When to scale down the Feature Server

Tecton recommends customers to consider downsizing their Feature Server if, over the last 10 days, the peak utilization remains below 50% of the allocated capacity, and customer don't foresee increased traffic to Tecton in the near future. Customers can review the current utilization specifics through the overall feature serving dashboard.

Using the Scaling API

The scaling API lets users retrieve the current Feature Server configuration and scaling the nodes up or down. In the following examples, please make sure to update the following based on your Tecton Account configuration:

<ACCOUNT_URL> to match the Tecton Account URL (e.g. mycompany.tecton.ai)
<API_KEY> to refer to an API key with admin permissions on the Tecton Account
<NUMBER> to refer to the desired count of Feature Server nodes

Retrieve Current Feature Server Configuration

curl https://<ACCOUNT_URL>/api/v1/metadata-service/get-feature-server-config \
  -H "Authorization: Tecton-key <API_KEY>" \
  -X POST

Scale your Feature Server nodes up or down

curl https://<ACCOUNT_URL>/api/v1/metadata-service/set-feature-server-config \
  -H "Authorization: Tecton-key <API_KEY>" \
  -X POST -d '{ "count" : <NUMBER> }'

Sample Response for Both Queries

This response indicates that your Tecton Account has created 5 total Feature Server nodes. Of the 5 nodes, 2 are available and ready for serving. It also shows the desired number of nodes that you can update via the set api.

{"currentCount":5,"availableCount":2,"desiredCount":10, "autoScalingConfig" : {"enabled": false}

Enable Auto Scaling

minNodeCount: Minimum number of nodes that the Feature Server nodes can scale down to
maxNodeCount: Maximum number of nodes that the Feature Server nodes can scale up to

curl https://<ACCOUNT_URL>/api/v1/metadata-service/set-feature-server-config \
  -H "Authorization: Tecton-key <API_KEY>" \
  -X POST -d '{ "autoScalingConfig" : {"enabled": true, "minNodeCount": 2, "maxNodeCount": 10} }'

Disable Auto Scaling

We recommend checking the current node count before disabling auto scaling to ensure that the desired number of nodes is set to the current number of nodes.

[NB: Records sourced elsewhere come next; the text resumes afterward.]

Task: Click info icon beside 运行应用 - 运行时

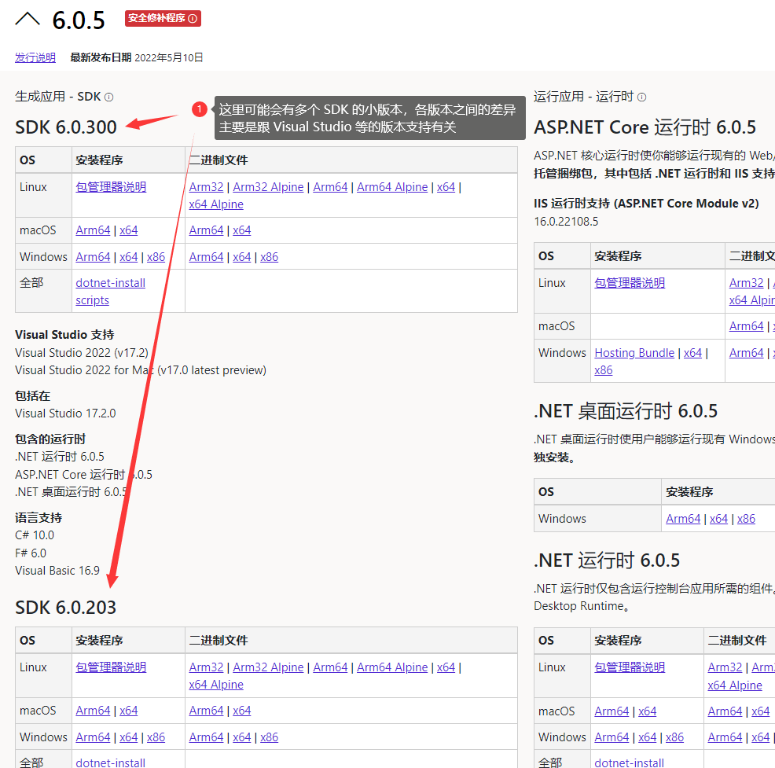Action: pyautogui.click(x=641, y=97)
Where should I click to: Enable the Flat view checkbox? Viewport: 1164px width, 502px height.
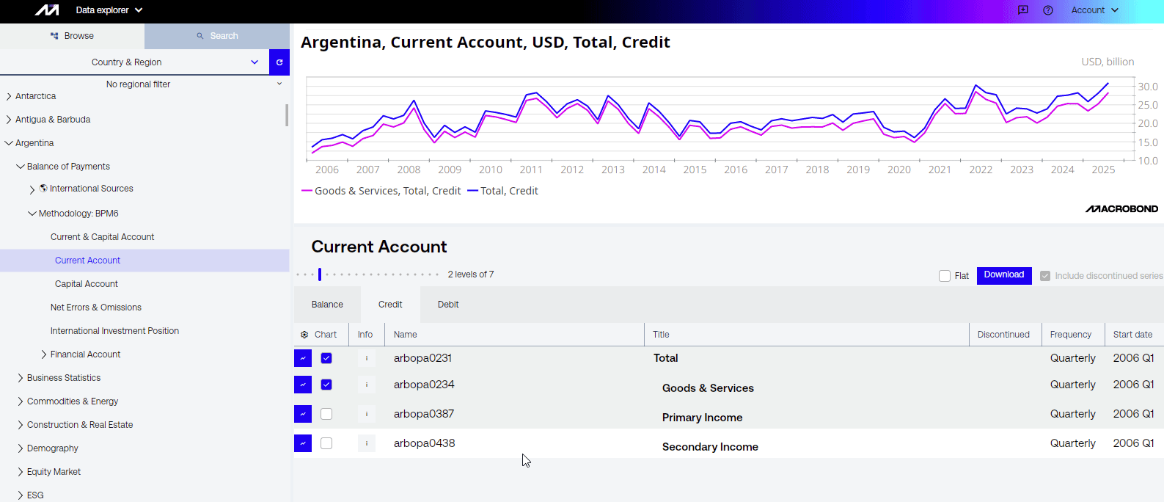pyautogui.click(x=945, y=276)
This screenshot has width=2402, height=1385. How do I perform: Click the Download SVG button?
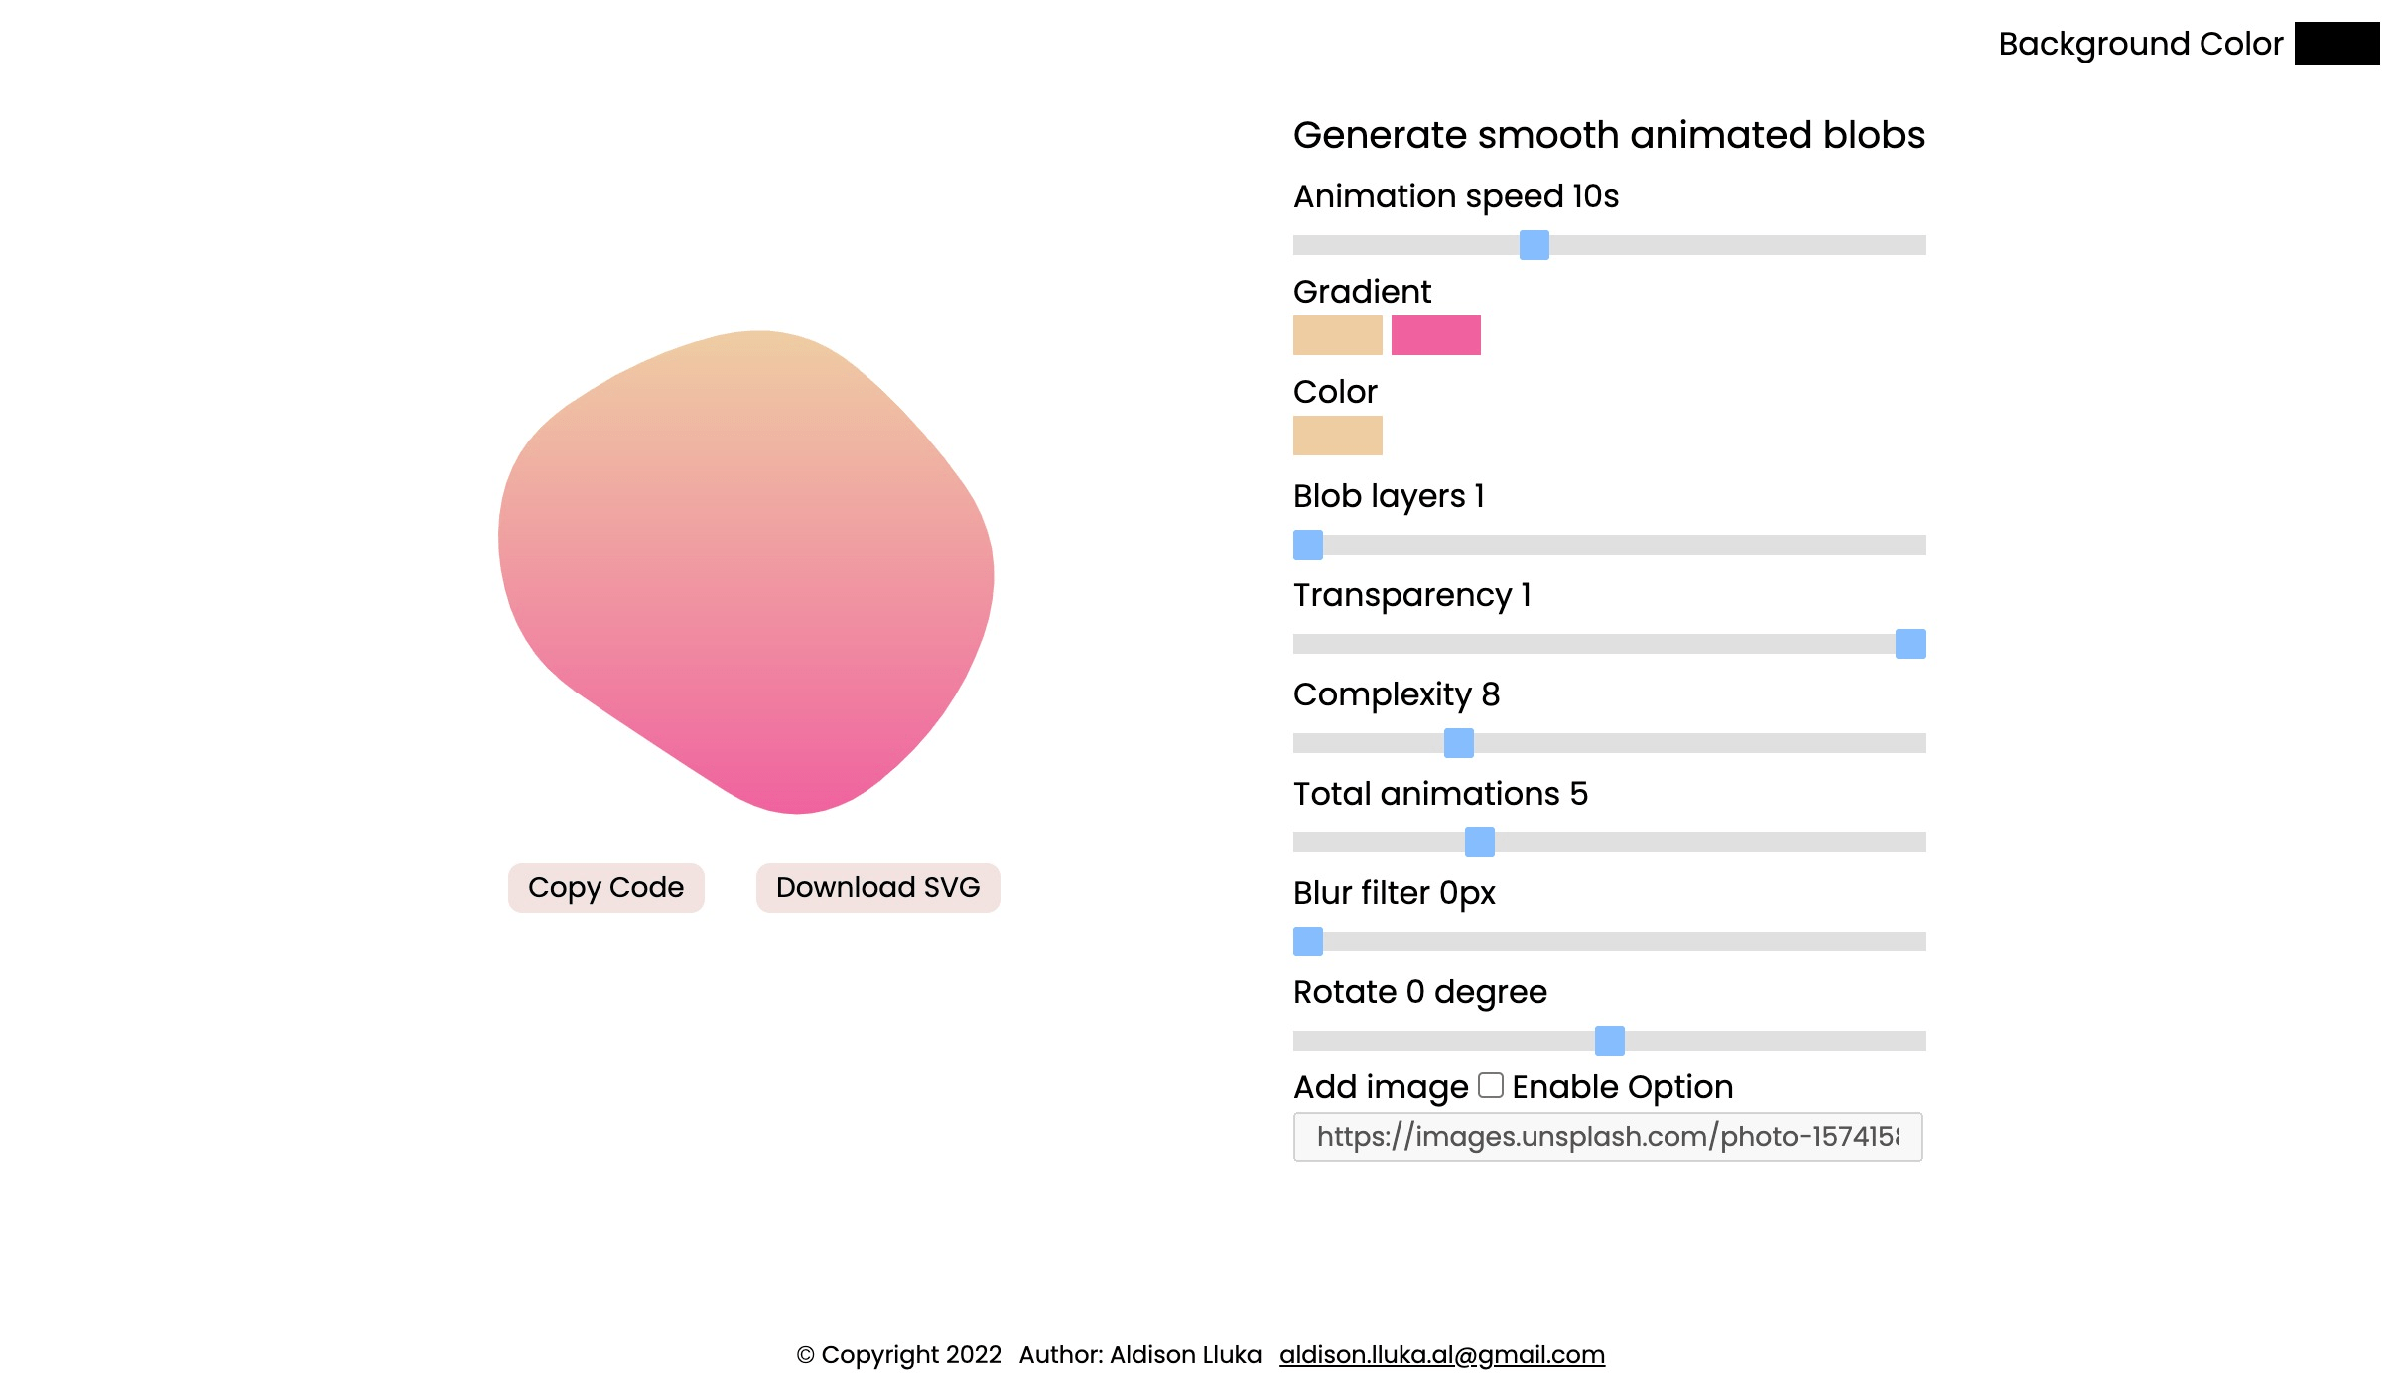[877, 887]
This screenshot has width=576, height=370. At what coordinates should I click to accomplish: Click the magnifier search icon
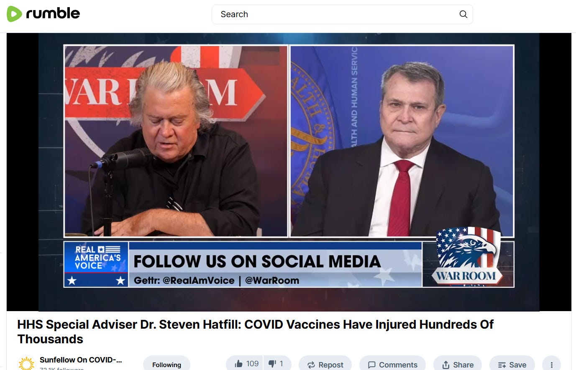(463, 14)
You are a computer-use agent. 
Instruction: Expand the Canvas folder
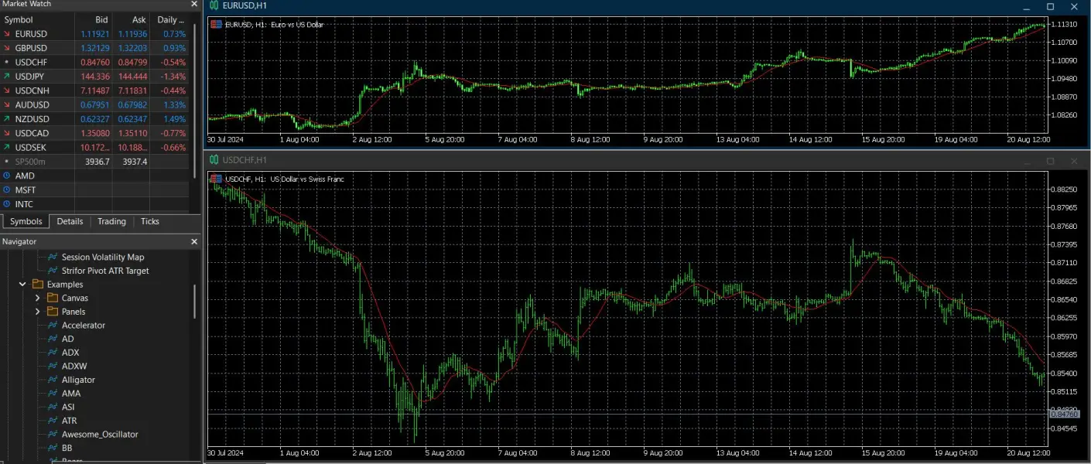pos(37,298)
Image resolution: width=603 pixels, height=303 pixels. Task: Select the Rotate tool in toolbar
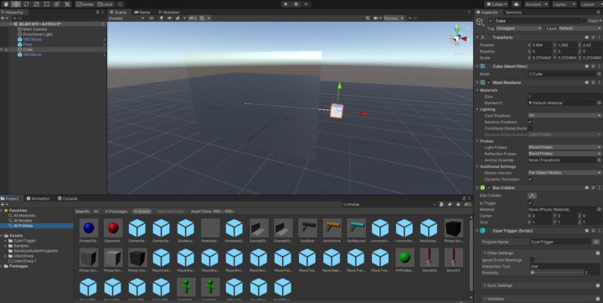26,4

curl https://<ACCOUNT_URL>/api/v1/metadata-service/set-feature-server-config \
  -H "Authorization: Tecton-key <API_KEY>" \
  -X POST -d '{"count": 4, "autoScalingConfig" : {"enabled": false} }'

When to use Provisioned v. Auto Scaling Feature Server nodes

Provisioned Scaling:

Predictable Spikes When you have regular, well-defined peaks in traffic (e.g., scheduled batch jobs, seasonal events), and you can accurately estimate the required resources beforehand, provisioned scaling offers guaranteed capacity.
Steady Traffic: If your application experiences relatively stable traffic with minimal fluctuations, provisioned scaling provides consistent performance. and you know the number of nodes you need to serve the traffic.
Unpredictable Bursts: If you have unpredictable traffic bursts, provisioned scaling can help you avoid the overhead of scaling up and down frequently.

Auto Scaling:

Standard Peaks and Troughs: When your traffic exhibits predictable cyclical patterns (e.g., daytime peaks, nighttime lows), auto scaling is cost-efficient since it scales down during off-peak hours
Gradual Traffic Changes: If your traffic patterns are unknown but fluctuate gradually, auto scaling adjusts to gradual increases or decreases in demand, maintaining performance without manual intervention.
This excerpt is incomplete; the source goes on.